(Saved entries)
★ ★ ★ ★

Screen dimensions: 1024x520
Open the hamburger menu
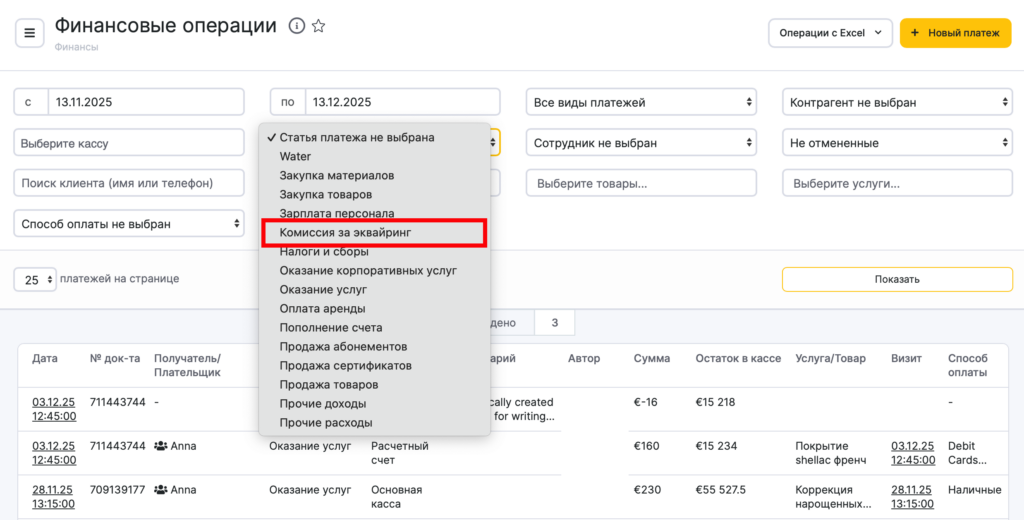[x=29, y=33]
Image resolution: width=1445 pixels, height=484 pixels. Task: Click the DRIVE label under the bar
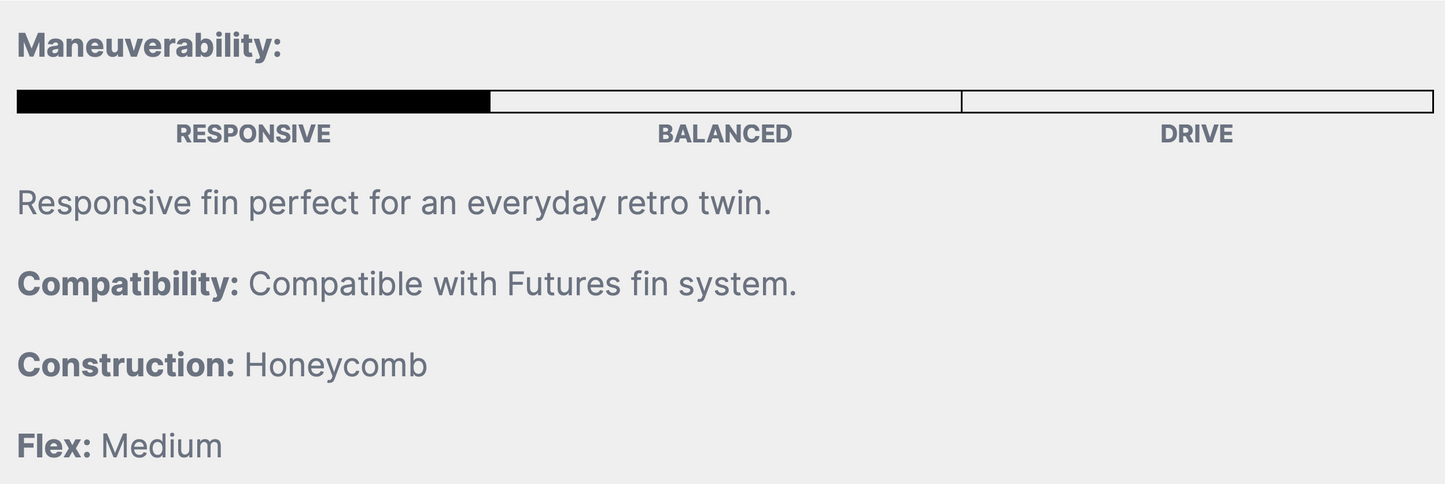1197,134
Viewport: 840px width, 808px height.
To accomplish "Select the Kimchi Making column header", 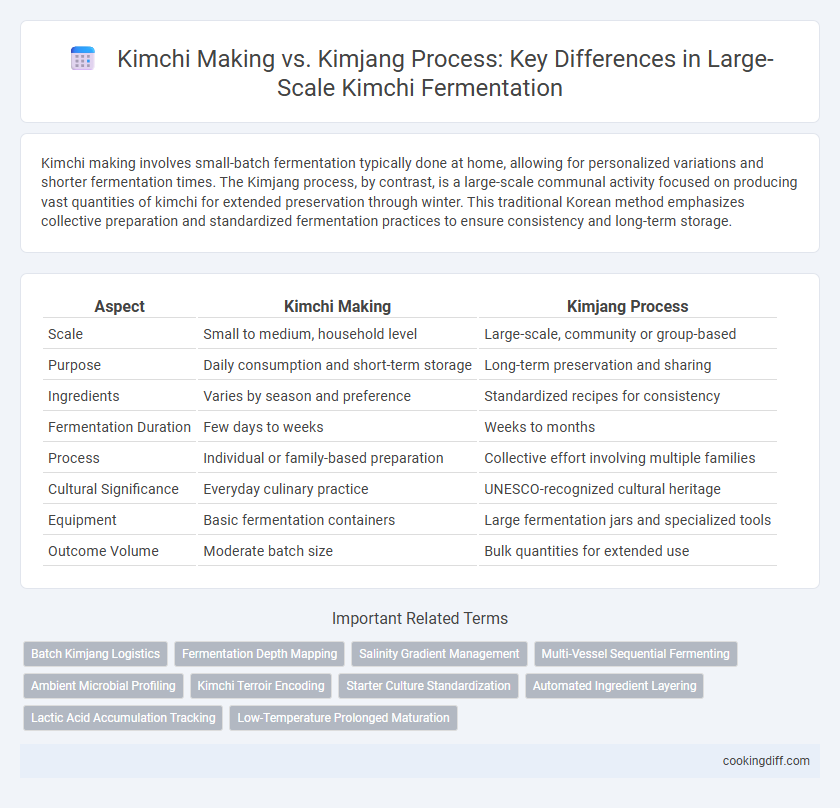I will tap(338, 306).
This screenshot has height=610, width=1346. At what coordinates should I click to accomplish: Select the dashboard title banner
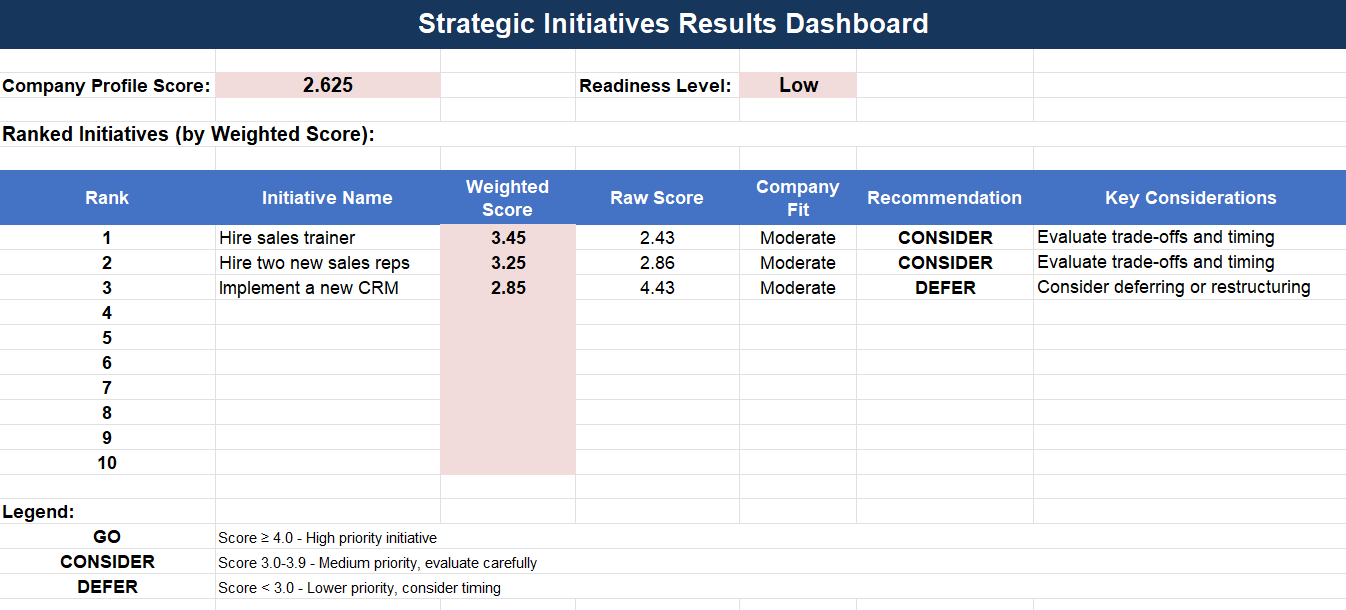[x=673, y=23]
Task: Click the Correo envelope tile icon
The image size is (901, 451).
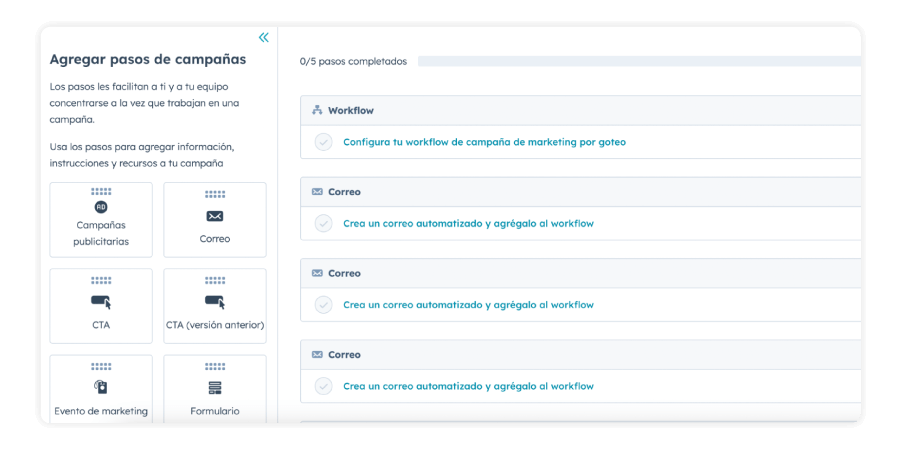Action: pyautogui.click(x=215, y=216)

★ ★ ★ ★

WHAT IS NEEDED »
The copy should hold exactly the lines from the line containing "This screenshot has" through the last line of the records, both included, and no pictures or other lines.

EXERCISE ANSWER »
This screenshot has height=610, width=1346. At what coordinates should I click to accomplish: Select the dashboard title banner
[x=673, y=23]
Task: Click the Correo envelope tile icon
The image size is (901, 451).
Action: pyautogui.click(x=215, y=216)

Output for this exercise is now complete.